PITTSBURGH (KDKA) — Your blood sugar tests may be completely normal but if the readings are at the upper end of the normal range, it could affect your brain.
“It makes sense, blood sugar, even borderline high, probably isn’t good for your brain,” says Carol Schramke, PhD, a neuropsychologist at Allegheny General Hospital.
Past studies have shown a link between brain atrophy, or shrinkage, and dementia, and type two diabetes, where blood sugar levels are clearly elevated.
“In general, the more atrophy you have, the higher the risk is that you’ll develop a condition like Alzheimer’s,” says Dr. Schramke.
To see if high normal blood sugars might affect the brain similarly, researchers in Australia looked at about 250 people in their early 60s. They had normal blood sugars to start, and had brain scans at the beginning of the study and four years later.
Even with a normal, but higher fasting blood sugar, shrinkage was noted in parts of the brain important for memory.
“Gray hair, wrinkles, that’s a normal part of aging, as is atrophy. You have less tissue to spare,” explains Dr. Schranke. “Sometimes you can have a very ugly looking brain that looks like there’s a lot of atrophy, but you’re still functioning well. But in general, there is a correlation, not a perfect correlation, between how much atrophy you show and how you function.”

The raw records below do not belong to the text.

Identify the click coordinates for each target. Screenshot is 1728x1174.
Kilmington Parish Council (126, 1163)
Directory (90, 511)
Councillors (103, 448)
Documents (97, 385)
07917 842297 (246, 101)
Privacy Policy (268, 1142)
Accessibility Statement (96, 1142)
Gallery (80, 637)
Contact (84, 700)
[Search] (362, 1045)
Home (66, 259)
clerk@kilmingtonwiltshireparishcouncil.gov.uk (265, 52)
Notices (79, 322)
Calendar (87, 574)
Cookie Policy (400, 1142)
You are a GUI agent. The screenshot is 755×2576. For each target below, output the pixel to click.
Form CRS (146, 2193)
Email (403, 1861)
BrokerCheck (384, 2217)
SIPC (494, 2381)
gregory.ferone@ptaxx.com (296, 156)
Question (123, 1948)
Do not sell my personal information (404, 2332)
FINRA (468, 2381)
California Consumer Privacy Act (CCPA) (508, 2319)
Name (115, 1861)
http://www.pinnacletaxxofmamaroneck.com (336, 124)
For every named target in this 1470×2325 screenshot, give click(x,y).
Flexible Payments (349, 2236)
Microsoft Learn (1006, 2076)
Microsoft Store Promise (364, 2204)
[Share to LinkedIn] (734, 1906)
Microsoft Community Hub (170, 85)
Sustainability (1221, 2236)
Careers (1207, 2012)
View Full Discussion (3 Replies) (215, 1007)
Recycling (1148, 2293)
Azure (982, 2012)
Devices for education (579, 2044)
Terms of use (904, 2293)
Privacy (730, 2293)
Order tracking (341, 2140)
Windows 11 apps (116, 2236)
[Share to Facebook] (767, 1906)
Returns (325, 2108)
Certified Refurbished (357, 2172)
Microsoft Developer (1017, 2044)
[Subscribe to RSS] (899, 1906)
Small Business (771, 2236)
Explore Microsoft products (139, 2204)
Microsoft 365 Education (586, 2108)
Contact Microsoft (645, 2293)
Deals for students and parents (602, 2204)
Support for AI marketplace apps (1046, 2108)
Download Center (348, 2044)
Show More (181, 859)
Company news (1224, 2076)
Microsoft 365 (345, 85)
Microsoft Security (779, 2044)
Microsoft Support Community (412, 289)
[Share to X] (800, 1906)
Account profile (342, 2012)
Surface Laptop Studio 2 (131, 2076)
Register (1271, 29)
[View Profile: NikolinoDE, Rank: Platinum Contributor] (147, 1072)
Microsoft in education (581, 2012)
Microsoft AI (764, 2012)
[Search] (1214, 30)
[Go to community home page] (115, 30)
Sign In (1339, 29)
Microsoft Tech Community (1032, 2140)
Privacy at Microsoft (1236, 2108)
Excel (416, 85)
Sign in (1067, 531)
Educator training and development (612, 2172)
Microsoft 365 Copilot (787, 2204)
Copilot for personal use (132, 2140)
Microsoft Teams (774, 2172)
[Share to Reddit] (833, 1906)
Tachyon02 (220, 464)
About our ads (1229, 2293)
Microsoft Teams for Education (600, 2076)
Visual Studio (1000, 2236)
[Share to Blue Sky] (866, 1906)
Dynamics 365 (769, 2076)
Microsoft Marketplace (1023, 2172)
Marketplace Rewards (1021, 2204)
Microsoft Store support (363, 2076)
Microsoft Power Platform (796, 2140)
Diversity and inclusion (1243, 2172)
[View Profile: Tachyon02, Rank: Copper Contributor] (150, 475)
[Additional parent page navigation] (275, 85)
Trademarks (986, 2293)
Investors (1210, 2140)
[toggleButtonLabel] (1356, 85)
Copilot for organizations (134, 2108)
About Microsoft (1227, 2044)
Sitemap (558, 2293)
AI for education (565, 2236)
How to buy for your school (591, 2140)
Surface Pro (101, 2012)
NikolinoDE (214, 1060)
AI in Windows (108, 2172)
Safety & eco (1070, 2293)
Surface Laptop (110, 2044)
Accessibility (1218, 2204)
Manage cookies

High blood pressure, smoking, alcohol use, and other factors were taken into account. The end analysis is that high normal blood sugar accounts for six to ten percent of the brain shrinkage.
Exercising, losing weight, and a modest diet are all things you can do to keep your brain healthy. This study suggests this may be especially important if your blood sugar is borderline high.
Dr. Schramke adds many of these studies are done in attempt to find that one single thing that will predict who will get Alzheimer’s disease, when really, it’s probably a number of things.